Back over the stile, straight ahead a few metres and then we curve down to the left. (For those wanting a shortcut back to Selwyn Rd, keep straight ahead and bear right.)

At the bottom of the hill, about 50m along, the topo map shows a significant road heading off to the left. It's there, but you have to bush-crash for about 50 metres through the scrub and pampas grass before it opens out. It's quite a pretty track, but we're not going there today. Just ahead on the left is a gate and stile marking the entrance to another section of the native bush reserve.

This piece of bush is exposed to harsher west-facing conditions, and the general appearance of the undergrowth reflects this. There are areas where the carpet is almost completely barren, and other areas that look as though a mass germination of seed was followed by a race for the sun. Everything is young, tall and exceptionally spindly.

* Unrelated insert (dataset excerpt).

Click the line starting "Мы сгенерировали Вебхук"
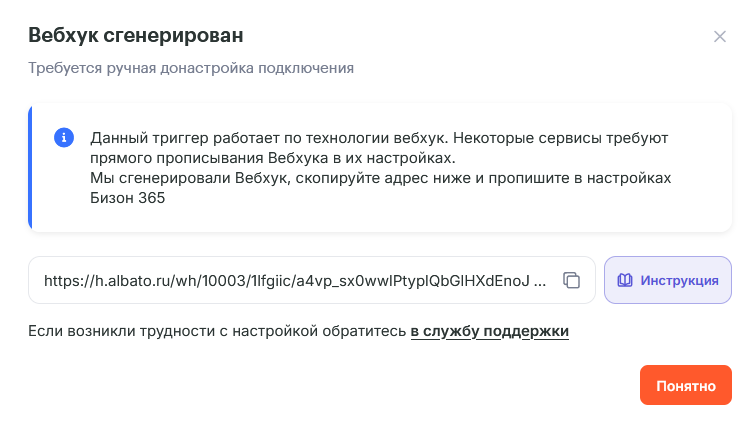 click(x=380, y=178)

This section of bush also contains a large number of young tanekaha - average trunk diameter up to 125mm, alongside the predominant pate, five finger, and mahoe, all spindly and tall.

Whatever information this pole once carried has long since gone.

As we clear a small rise we are once again in east-facing bush, and immediately the undergrowth becomes much more luxuriant.

Shortly we reach the junction with the Northern Long Loop Track

At this point, you can take a right turn to follow the official CHH short loop track a couple of hundred metres to a gate and stile, then left to a T-junction, then right to Selwyn Rd, or you can take an extra 30 minutes or so, turn left, and take in a rather attractive piece of regenerating bush,

which is what we're going to do.

Just round the corner is a miro.

and a little further, a stand of young rimu

Now, I've seen one small totara back near the old lookout, but in general, there are no totara, rimu, kahikatea, miro etc in the southern section of the forest. Along here there are lots, and I'm wondering whether there was a deliberate afforestation program by the Forest Service at one point.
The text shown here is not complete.